** Source data **
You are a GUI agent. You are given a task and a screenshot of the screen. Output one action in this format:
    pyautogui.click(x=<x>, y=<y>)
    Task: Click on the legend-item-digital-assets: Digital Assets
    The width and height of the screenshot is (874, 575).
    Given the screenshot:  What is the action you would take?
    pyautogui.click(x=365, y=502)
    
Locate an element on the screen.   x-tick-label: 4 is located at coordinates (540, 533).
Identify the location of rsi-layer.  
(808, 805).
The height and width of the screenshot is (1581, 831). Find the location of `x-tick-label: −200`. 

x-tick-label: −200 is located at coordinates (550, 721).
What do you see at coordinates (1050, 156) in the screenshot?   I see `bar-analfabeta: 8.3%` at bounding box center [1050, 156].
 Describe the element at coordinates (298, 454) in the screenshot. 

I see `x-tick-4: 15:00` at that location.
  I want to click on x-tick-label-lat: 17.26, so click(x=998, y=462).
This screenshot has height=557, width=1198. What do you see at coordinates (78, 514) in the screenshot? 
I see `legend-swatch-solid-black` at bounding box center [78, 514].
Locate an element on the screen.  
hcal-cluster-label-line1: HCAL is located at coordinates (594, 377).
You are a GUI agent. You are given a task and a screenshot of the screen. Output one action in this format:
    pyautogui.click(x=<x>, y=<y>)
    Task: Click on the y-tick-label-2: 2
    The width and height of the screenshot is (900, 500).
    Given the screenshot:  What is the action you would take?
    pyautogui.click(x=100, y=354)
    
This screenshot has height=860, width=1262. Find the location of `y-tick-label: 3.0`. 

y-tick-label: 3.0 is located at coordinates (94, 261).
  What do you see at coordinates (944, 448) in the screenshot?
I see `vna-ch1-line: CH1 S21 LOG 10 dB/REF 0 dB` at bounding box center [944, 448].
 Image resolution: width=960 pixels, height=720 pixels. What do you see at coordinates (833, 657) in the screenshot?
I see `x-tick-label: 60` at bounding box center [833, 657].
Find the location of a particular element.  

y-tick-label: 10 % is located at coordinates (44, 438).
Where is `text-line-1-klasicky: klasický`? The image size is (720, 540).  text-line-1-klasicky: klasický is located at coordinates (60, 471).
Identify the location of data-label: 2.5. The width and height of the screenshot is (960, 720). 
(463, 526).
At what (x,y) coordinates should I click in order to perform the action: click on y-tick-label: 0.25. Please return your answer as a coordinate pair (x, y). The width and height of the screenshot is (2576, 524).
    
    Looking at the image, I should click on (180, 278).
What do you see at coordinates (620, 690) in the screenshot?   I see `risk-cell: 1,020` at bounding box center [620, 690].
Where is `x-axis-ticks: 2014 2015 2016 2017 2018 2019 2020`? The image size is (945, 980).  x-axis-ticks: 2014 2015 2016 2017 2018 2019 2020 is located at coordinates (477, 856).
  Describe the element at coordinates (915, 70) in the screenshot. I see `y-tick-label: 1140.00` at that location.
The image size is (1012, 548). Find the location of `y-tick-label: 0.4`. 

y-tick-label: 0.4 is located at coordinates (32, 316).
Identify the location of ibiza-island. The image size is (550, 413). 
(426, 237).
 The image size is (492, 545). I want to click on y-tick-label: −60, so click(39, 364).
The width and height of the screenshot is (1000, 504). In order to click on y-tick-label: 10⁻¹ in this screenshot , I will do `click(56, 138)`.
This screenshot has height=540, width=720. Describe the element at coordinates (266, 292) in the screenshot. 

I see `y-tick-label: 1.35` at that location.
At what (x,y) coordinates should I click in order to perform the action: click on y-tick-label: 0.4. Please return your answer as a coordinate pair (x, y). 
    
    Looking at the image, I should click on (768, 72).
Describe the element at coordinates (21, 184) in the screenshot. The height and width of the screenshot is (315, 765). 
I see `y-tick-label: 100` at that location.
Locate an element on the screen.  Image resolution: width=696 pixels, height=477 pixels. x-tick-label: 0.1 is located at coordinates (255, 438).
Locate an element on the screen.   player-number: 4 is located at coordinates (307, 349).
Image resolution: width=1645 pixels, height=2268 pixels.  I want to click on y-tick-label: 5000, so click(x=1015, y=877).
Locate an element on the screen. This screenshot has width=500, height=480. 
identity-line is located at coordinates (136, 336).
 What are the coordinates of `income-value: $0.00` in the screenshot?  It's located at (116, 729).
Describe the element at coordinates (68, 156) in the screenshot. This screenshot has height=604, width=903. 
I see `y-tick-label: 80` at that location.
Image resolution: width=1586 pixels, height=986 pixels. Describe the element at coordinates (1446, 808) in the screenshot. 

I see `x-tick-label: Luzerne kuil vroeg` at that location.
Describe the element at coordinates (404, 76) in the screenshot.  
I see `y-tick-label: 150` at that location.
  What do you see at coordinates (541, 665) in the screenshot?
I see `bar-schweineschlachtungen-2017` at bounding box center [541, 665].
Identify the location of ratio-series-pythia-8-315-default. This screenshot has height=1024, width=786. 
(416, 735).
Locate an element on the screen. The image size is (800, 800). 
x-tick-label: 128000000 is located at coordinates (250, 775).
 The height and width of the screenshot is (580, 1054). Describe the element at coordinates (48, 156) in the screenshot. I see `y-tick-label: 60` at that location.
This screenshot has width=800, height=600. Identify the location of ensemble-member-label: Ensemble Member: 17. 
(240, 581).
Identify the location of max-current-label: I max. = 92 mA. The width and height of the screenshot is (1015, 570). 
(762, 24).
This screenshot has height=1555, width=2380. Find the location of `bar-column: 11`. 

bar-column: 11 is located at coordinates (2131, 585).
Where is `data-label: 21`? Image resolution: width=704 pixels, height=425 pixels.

** What is required **
Copy all of the entries above word for word, without changing anything.

** Reply to the exercise **
You are a GUI agent. You are given a task and a screenshot of the screen. Output one action in this format:
    pyautogui.click(x=<x>, y=<y>)
    Task: Click on the legend-item-digital-assets: Digital Assets
    The width and height of the screenshot is (874, 575).
    Given the screenshot:  What is the action you would take?
    pyautogui.click(x=365, y=502)
    
Locate an element on the screen.   x-tick-label: 4 is located at coordinates (540, 533).
Identify the location of rsi-layer.  
(808, 805).
The height and width of the screenshot is (1581, 831). Find the location of `x-tick-label: −200`. 

x-tick-label: −200 is located at coordinates (550, 721).
What do you see at coordinates (1050, 156) in the screenshot?   I see `bar-analfabeta: 8.3%` at bounding box center [1050, 156].
 Describe the element at coordinates (298, 454) in the screenshot. 

I see `x-tick-4: 15:00` at that location.
  I want to click on x-tick-label-lat: 17.26, so click(x=998, y=462).
This screenshot has height=557, width=1198. What do you see at coordinates (78, 514) in the screenshot? 
I see `legend-swatch-solid-black` at bounding box center [78, 514].
Locate an element on the screen.  
hcal-cluster-label-line1: HCAL is located at coordinates (594, 377).
You are a GUI agent. You are given a task and a screenshot of the screen. Output one action in this format:
    pyautogui.click(x=<x>, y=<y>)
    Task: Click on the y-tick-label-2: 2
    The width and height of the screenshot is (900, 500).
    Given the screenshot:  What is the action you would take?
    pyautogui.click(x=100, y=354)
    
This screenshot has height=860, width=1262. Find the location of `y-tick-label: 3.0`. 

y-tick-label: 3.0 is located at coordinates (94, 261).
  What do you see at coordinates (944, 448) in the screenshot?
I see `vna-ch1-line: CH1 S21 LOG 10 dB/REF 0 dB` at bounding box center [944, 448].
 Image resolution: width=960 pixels, height=720 pixels. What do you see at coordinates (833, 657) in the screenshot?
I see `x-tick-label: 60` at bounding box center [833, 657].
Find the location of a particular element.  

y-tick-label: 10 % is located at coordinates (44, 438).
Where is `text-line-1-klasicky: klasický`? The image size is (720, 540).  text-line-1-klasicky: klasický is located at coordinates (60, 471).
Identify the location of data-label: 2.5. The width and height of the screenshot is (960, 720). 
(463, 526).
At what (x,y) coordinates should I click in order to perform the action: click on y-tick-label: 0.25. Please return your answer as a coordinate pair (x, y). The width and height of the screenshot is (2576, 524).
    
    Looking at the image, I should click on (180, 278).
What do you see at coordinates (620, 690) in the screenshot?   I see `risk-cell: 1,020` at bounding box center [620, 690].
Where is `x-axis-ticks: 2014 2015 2016 2017 2018 2019 2020`? The image size is (945, 980).  x-axis-ticks: 2014 2015 2016 2017 2018 2019 2020 is located at coordinates (477, 856).
  Describe the element at coordinates (915, 70) in the screenshot. I see `y-tick-label: 1140.00` at that location.
The image size is (1012, 548). Find the location of `y-tick-label: 0.4`. 

y-tick-label: 0.4 is located at coordinates (32, 316).
Identify the location of ibiza-island. The image size is (550, 413). 
(426, 237).
 The image size is (492, 545). I want to click on y-tick-label: −60, so click(39, 364).
The width and height of the screenshot is (1000, 504). In order to click on y-tick-label: 10⁻¹ in this screenshot , I will do `click(56, 138)`.
This screenshot has height=540, width=720. Describe the element at coordinates (266, 292) in the screenshot. 

I see `y-tick-label: 1.35` at that location.
At what (x,y) coordinates should I click in order to perform the action: click on y-tick-label: 0.4. Please return your answer as a coordinate pair (x, y). 
    
    Looking at the image, I should click on (768, 72).
Describe the element at coordinates (21, 184) in the screenshot. The height and width of the screenshot is (315, 765). 
I see `y-tick-label: 100` at that location.
Locate an element on the screen.  Image resolution: width=696 pixels, height=477 pixels. x-tick-label: 0.1 is located at coordinates (255, 438).
Locate an element on the screen.   player-number: 4 is located at coordinates (307, 349).
Image resolution: width=1645 pixels, height=2268 pixels.  I want to click on y-tick-label: 5000, so click(x=1015, y=877).
Locate an element on the screen. This screenshot has width=500, height=480. 
identity-line is located at coordinates (136, 336).
 What are the coordinates of `income-value: $0.00` in the screenshot?  It's located at (116, 729).
Describe the element at coordinates (68, 156) in the screenshot. This screenshot has height=604, width=903. 
I see `y-tick-label: 80` at that location.
Image resolution: width=1586 pixels, height=986 pixels. Describe the element at coordinates (1446, 808) in the screenshot. 

I see `x-tick-label: Luzerne kuil vroeg` at that location.
Describe the element at coordinates (404, 76) in the screenshot.  
I see `y-tick-label: 150` at that location.
  What do you see at coordinates (541, 665) in the screenshot?
I see `bar-schweineschlachtungen-2017` at bounding box center [541, 665].
Identify the location of ratio-series-pythia-8-315-default. This screenshot has height=1024, width=786. 
(416, 735).
Locate an element on the screen. The image size is (800, 800). 
x-tick-label: 128000000 is located at coordinates (250, 775).
 The height and width of the screenshot is (580, 1054). Describe the element at coordinates (48, 156) in the screenshot. I see `y-tick-label: 60` at that location.
This screenshot has width=800, height=600. Identify the location of ensemble-member-label: Ensemble Member: 17. 
(240, 581).
Identify the location of max-current-label: I max. = 92 mA. The width and height of the screenshot is (1015, 570). 
(762, 24).
This screenshot has height=1555, width=2380. Find the location of `bar-column: 11`. 

bar-column: 11 is located at coordinates (2131, 585).
Where is `data-label: 21`? Image resolution: width=704 pixels, height=425 pixels.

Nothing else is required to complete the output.